Savings result not only from lower prices but from fewer complications with procedures done at high-quality centers, Crowder says. Some follow-up care, including physical therapy, is provided in Gillette.
In fact, all the travel-for-surgery programs offer emergency follow-up care for patients. If any worker who travels for surgery has a complication or other urgent problem after returning home, that treatment is provided at the local hospital and covered under the company’s regular insurance plan, the companies say.
In Lowe’s case, the company negotiated flat-rate fees with the Cleveland Clinic for complex cardiac procedures. Lowe’s is not charged extra if a patient is re-admitted to the clinic for care resulting from the surgery. But Lowe’s agreed to make additional payments for patients whose medical needs are so complex that they exceed normal ranges, such as a patient who might have multiple problems. Even those cases show savings, Ihrie says.
Already, one Lowe’s employee had three complex heart procedures while hospitalized under the new program, Ihrie says. Lowe’s asked benefit firm Mercer to calculate the cost of those procedures if they were done under the company’s standard insurance plan. Mercer estimated $531,000. Under the agreement with the Cleveland Clinic, Lowe’s paid $469,000, Ihrie said.
Less Costly For Employees, Too
To encourage workers to use the program, Lowe’s waives deductibles and covers their travel and hotel costs. Those savings made the decision a no-brainer for Tony Reynolds, an eight-year employee based in Dover, Del., who needed mitral-valve surgery. Reynolds, 50, knew the company would waive $5,000 in deductibles and he’d save in other out-of-pocket costs if he went to Cleveland, and that the company would cover travel costs for him and his wife. Reynolds, who had his surgery last week, has been discharged from the hospital, is staying at a local hotel, and is scheduled to fly home Thursday.
Simpler treatments are also covered under some work-based travel programs.
Barry Yontz, 58, a sales manager in Rockton, Ill., flew to Southern California for outpatient arthroscopic surgery to repair cartilage in his knee. BridgeHealth arranged the trip. Even after paying for travel and hotel costs for him and his wife, the insurance company “saved almost $3,000” compared with a similar surgery he had the previous year near home, Yontz says.
Nationwide, it’s hard to quantify how many employers are embracing domestic medical travel – or how much money they’re saving, says Paul Keckley, executive director of the Deloitte Center for Health Solutions, who has studied medical travel extensively.
Employers who are going to send patients “hundreds or thousands of miles” for care need to evaluate whether “the outcomes are truly, dramatically better,” says consultant Peter Hayes with Health Care Solutions in Scarborough, Maine, whose clients include employers, drug companies and other industry players.
Most major metropolitan areas have an “outstanding hospital” nearby, says Victor Lazzaro, CEO of BridgeHealth. “Their outcomes are fabulous, and they have excess capacity.”
Domestic travel is “slowly catching on,” says Hayes, whose last job was heading employee benefits for supermarket chain Hannaford Bros. in Scarborough. Three years ago, the company began offering its 27,000 workers the option of going overseas for some expensive surgeries. No one went because local hospitals lowered their prices in response.
Still, insurers are reluctant to offer travel incentives because “it really angers the (local) provider community” to send patients elsewhere for care, Hayes says.
James Caillouette, co-owner and surgeon at the Newport Orthopedic Institute in Newport Beach, Calif., says doctors and hospitals better get over their anger and embrace the new model. Two years ago, the center began signing flat-rate prices with domestic travel companies.
“That’s where health care is heading,” Caillouette says. “We’re no longer going to be paid piecemeal.”

** Excerpted records **

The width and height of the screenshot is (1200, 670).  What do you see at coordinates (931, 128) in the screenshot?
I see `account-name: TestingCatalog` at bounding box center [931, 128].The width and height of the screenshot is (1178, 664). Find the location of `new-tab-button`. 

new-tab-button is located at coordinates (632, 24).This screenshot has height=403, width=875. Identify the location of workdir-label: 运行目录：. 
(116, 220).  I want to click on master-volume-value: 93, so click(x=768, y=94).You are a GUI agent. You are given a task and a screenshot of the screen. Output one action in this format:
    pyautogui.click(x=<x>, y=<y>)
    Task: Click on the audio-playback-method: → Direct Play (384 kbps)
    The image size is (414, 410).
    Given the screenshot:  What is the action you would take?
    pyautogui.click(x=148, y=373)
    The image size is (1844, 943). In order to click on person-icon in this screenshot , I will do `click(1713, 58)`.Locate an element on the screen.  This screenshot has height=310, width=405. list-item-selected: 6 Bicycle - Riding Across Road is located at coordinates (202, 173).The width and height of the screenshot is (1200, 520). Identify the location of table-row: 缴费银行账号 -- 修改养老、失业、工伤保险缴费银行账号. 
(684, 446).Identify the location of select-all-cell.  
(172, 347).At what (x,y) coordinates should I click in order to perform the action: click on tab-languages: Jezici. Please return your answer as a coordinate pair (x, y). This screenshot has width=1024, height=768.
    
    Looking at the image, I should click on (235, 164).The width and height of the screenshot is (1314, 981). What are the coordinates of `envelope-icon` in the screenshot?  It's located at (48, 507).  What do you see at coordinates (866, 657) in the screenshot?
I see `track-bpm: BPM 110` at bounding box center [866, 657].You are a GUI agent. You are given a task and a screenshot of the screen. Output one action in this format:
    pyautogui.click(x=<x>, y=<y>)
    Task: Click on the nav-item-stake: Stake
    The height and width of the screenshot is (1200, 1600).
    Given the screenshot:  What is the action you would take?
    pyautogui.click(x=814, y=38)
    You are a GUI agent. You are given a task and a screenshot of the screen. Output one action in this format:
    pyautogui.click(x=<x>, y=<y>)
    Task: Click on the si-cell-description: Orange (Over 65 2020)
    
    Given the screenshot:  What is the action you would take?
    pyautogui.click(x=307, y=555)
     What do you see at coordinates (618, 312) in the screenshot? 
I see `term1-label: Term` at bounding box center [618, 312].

** Exercise prompt **
Answer these questions about the text on domestic medical travel above:
(a) What did Mercer estimate the three heart procedures would have cost under Lowe's standard insurance plan?
(b) How much in deductibles did Lowe's waive for Tony Reynolds?
(c) How many workers did Hannaford Bros. offer the option of going overseas for some expensive surgeries?

** Solution to this exercise **
(a) $531,000
(b) $5,000
(c) 27,000